Google Cloud AI removes gender labels from Cloud Vision API to avoid bias

Google Cloud AI is removing the ability to label people in images as “man” or “woman” with its Cloud Vision API, the company told VentureBeat today. Labeling is used to classify images and train machine learning models, but Google is removing gendered labels because it violates Google’s AI principle to avoid creating biased systems.

“Given that a person’s gender cannot be inferred by appearance, we have decided to remove these labels in order to align with the artificial intelligence principles at Google, specifically Principle #2: avoid creating or reinforcing unfair bias. After today, a non-gendered label such as ‘person’ will be returned by Cloud Vision API,” a Google spokesperson told VentureBeat in an email.

VentureBeat reached out to Microsoft’s Azure and Amazon’s AWS to ask if they intend to remove gender labels from their cloud AI services. We will update this story with more information when we hear back.

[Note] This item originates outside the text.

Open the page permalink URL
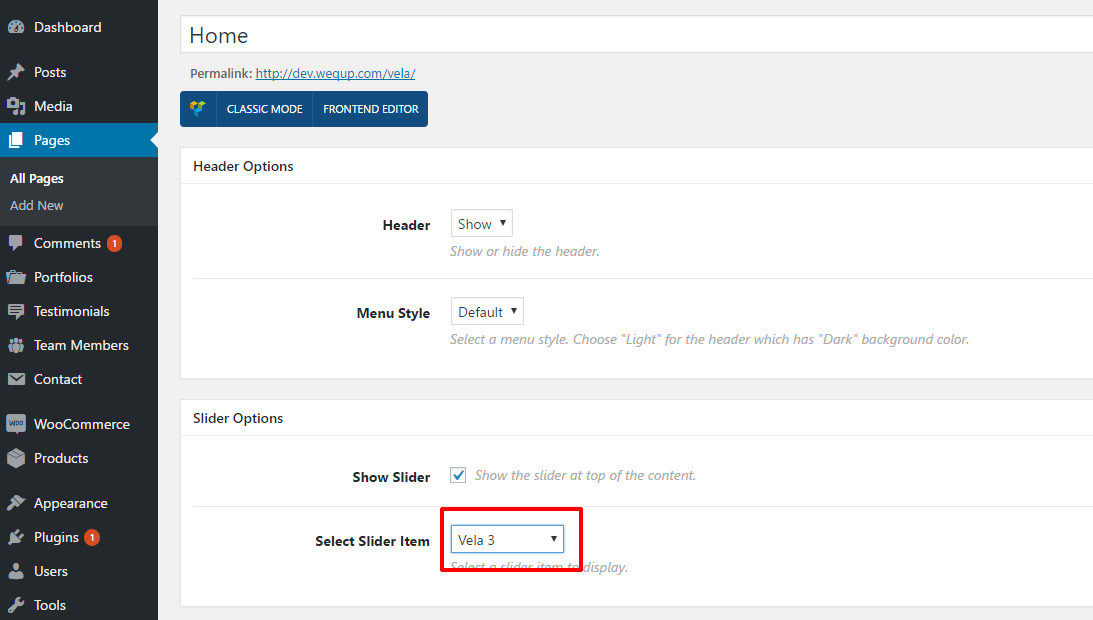Viewport: 1093px width, 620px height. (335, 73)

The Google Cloud Vision API provides computer vision for customers to detect objects and faces. Google previously blocked the use of gender-based pronouns in an AI tool in 2018.

Many facial analysis and facial recognition systems on the market today predict gender but have challenges identifying people who do not conform to gender norms, people who are transgender, and women of color.

A study last fall by University of Colorado, Boulder researchers found that AI from Amazon, Clarifai, Microsoft, and others maintained accuracy rates above 95% for cisgender men and women but misidentified trans men as women 38% of the time. People with no gender identity were misidentified 100% of the time.

Lead author Morgan Klaus Scheuerman told VentureBeat he believes Google is attempting to set itself apart from competitors. The analysis found that Google did not provide gender classification services but did allow “man” and “woman” labels. Systems from companies like Microsoft can label people like waitresses, air woman, or military woman.

“We basically discussed [in work last fall] how the decisions that are being made in all systems are inherently political. And in the cases of where you’re kind of classifying things about human beings, it becomes more. I think we should assess more what that what the political notions of that are. And so I’m very excited that Google is kind of taking that seriously,” he told VentureBeat in a phone interview.

In recent years, researchers like Joy Boulamwini performing system audits found major facial recognition providers tend to work best on white men and worse on women of color.

A lack of high performance for all people is a primary reason lawmakers in state legislatures, cities like San Francisco, and the U.S. Senate have proposed bans or moratoriums on the use of facial recognition systems.